I certainly don’t think anyone should be encouraging a teen HS girl to be thinking about “romantic love.” They are far too young for that.

I mean, sure - they they want to have some little puppy-love/ going steady with some boy, that is innocent enough; hold hands or kiss a little.

But it’s too soon to even consider it real, or anything approaching romance; she shouldn’t even be thinking those sorts of thoughts.
Anonymous
Anonymous wrote:This is an extension of your parenting.


+1000
Anonymous
Is she pretty?

I have two boys and they often think most girls are not attractive. Maybe the dating ratio also is in play in high school. 80% of boys want 20% of girls.


Yikes. Sounds like your boys have unrealistically high standards if they think "most" girls are not attractive. Have you talked to them about physical appearance being a small part of what makes for a good person and a good relationship?
Anonymous
I also have a very pretty daughter. She is too young to date. I’m actually considering sending her to an all girls school to keep the boys away.

I have one son in high school and he hangs out with good looking, smart and athletic boys. Girls often seem to like them and have crushes on them. Our high school seems to not have that many attractive girls. They seem to think other schools have much better looking girls.


Congratulations - you succeeded in making yourself sound more shallow than in your first post! I have sons and daughters and would be all over them if all they cared about was how someone else looked, but clearly you are the same since you pointed out that your son hangs out with attractive boys and his high school doesn't have many pretty girls. Your value system is very screwed up.
Anonymous
It's normal for teens to want to date. Most teens talk to their friends about this though, not their parents. It can hurt their self-esteem if most of their friends are dating and they are not. Be kind and not dismissive if she is opening up to you. Ask questions and maybe lead her into discussions as to the type of boys she should be looking for.
Anonymous
Anonymous wrote:
I also have a very pretty daughter. She is too young to date. I’m actually considering sending her to an all girls school to keep the boys away.

I have one son in high school and he hangs out with good looking, smart and athletic boys. Girls often seem to like them and have crushes on them.
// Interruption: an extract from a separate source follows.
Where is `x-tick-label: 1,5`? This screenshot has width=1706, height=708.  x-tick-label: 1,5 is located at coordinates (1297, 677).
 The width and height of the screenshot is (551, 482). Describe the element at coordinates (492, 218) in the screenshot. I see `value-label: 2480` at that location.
Our high school seems to not have that many attractive girls. They seem to think other schools have much better looking girls.


Congratulations - you succeeded in making yourself sound more shallow than in your first post! I have sons and daughters and would be all over them if all they cared about was how someone else looked, but clearly you are the same since you pointed out that your son hangs out with attractive boys and his high school doesn't have many pretty girls. Your value system is very screwed up.


My kids have good genes. They are smart, good looking, athletic and smart. We are also social and nice people.

I don’t know what to tell you. My high school son plays a lot of sports and hangs out with other kids who play a lot of sports, are smart and good looking. Not all of them are good looking but most of them are. I don’t think he seeks out good looking friends. They have been friends from elementary and then they added to the group in middle and high school.
Anonymous
Anonymous wrote:It's normal for teens to want to date. Most teens talk to their friends about this though, not their parents. It can hurt their self-esteem if most of their friends are dating and they are not. Be kind and not dismissive if she is opening up to you. Ask questions and maybe lead her into discussions as to the type of boys she should be looking for.


This. Hormones plus a lot of the focus of pop culture (songs, shows, movies) is on romantic love/physical love. It’s normal to want to date and experience this. The issue is to make sure the kid’s self-esteem isn’t all tied up with this one aspect of life.